Michael Diettrich: Vor allem Frauen sind von Armut bedroht. Dabei spielt die Tatsache, dass Frauen vielfach nur Teilzeit- oder geringfügig beschäftigt sind, eine große Rolle. Es fällt schwer, die aktuelle Existenz zu sichern. Sie erwerben damit aber auch keine ausreichenden Pensionsansprüche. Es fehlen in diesem Zusammenhang nicht nur entsprechende berufliche Qualifikationen, sondern auch ganztägige Kinderbetreuung und angemessene Löhne in den von Frauen dominierten Berufen.

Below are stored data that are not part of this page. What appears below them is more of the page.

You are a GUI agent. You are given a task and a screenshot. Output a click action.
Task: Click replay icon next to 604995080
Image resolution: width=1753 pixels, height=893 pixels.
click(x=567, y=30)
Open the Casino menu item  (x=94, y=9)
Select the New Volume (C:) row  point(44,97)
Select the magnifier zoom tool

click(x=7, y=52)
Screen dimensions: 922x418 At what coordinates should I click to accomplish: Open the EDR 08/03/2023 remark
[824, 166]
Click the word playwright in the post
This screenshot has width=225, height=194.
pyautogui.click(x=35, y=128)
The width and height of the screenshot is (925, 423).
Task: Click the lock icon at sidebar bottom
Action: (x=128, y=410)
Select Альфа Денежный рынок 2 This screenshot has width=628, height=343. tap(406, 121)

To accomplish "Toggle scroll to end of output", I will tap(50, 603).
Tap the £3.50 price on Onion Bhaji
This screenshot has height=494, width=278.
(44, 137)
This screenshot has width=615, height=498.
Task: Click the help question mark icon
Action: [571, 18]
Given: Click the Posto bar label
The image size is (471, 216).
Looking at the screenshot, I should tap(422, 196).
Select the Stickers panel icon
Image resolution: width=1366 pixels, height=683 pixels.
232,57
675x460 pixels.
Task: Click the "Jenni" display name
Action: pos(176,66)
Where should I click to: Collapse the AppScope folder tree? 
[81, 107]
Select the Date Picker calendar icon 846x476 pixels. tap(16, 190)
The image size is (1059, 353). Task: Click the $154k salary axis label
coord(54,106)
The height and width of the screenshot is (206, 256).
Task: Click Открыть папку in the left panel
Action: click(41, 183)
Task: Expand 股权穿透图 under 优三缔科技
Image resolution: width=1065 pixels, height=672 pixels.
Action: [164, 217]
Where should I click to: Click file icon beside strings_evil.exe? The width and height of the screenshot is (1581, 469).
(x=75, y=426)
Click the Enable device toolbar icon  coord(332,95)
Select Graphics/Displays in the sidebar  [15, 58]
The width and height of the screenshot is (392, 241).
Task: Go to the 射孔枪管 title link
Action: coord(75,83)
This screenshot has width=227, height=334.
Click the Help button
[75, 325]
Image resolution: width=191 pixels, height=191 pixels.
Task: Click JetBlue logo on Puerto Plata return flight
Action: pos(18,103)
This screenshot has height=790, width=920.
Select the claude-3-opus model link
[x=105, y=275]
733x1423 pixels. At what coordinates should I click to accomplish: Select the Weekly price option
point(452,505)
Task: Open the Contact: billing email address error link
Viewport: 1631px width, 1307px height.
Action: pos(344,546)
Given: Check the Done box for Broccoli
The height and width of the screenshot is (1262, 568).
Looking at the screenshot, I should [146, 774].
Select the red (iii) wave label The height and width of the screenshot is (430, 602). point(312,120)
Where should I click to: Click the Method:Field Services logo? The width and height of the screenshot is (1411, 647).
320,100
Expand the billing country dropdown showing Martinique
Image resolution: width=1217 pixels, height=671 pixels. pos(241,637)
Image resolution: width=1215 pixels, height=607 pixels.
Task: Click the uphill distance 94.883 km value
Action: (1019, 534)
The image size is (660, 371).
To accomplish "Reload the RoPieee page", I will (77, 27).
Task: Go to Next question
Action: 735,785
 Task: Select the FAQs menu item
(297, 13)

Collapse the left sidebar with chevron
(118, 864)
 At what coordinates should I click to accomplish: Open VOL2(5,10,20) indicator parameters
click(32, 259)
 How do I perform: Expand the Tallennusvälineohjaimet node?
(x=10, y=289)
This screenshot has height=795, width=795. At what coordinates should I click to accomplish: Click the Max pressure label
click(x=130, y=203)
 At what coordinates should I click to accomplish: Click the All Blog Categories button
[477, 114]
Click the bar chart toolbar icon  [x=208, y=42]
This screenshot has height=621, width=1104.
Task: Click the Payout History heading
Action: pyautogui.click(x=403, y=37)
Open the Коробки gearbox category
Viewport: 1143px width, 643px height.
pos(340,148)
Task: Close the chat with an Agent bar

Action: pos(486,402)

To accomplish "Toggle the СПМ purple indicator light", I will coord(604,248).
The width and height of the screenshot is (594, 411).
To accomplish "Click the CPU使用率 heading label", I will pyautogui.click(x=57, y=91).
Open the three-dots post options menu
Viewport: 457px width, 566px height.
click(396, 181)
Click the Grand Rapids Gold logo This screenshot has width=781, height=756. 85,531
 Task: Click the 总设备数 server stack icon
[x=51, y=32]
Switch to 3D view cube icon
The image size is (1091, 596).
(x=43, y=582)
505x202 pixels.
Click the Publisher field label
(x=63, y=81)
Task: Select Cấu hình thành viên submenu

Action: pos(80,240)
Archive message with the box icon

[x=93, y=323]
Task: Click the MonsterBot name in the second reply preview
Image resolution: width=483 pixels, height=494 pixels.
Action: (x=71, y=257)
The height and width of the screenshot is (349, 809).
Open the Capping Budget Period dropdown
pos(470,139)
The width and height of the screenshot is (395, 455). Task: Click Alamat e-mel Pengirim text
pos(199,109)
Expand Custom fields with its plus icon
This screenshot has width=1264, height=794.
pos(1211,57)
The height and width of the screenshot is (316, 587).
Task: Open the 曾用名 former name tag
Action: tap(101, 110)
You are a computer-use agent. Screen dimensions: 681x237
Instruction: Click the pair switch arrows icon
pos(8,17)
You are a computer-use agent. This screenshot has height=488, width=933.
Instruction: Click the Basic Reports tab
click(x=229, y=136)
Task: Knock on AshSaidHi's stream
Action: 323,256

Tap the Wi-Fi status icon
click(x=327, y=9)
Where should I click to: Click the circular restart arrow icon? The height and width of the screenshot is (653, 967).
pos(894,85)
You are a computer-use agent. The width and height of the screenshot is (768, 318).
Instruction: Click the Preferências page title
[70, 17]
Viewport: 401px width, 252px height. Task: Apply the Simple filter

WANN & WO: Kann Armut jeden treffen?

Michael Diettrich: Im Prinzip ja, wobei Menschen mit geringer Bildung, Migrationshintergrund, mit „Handicaps“ auf dem Arbeitsmarkt (z.B. AlleinerzieherInnen), Familien mit mehr als zwei Kindern und allein stehende PensionistInnen besonders gefährdet sind.

WANN & WO: Was sagen Sie dazu, dass immer mehr Kinder von Armut betroffen sind?

Michael Diettrich: Die Feststellung einer (tatsächlich) zunehmenden Kinderarmut mag zwar sehr medienwirksam sein (Kinder verkaufen sich immer gut), relevanter ist aber, dass immer mehr Eltern von Armut betroffen sind. Dadurch wird Armut an die nächste Generation weitergegeben („vererbt“).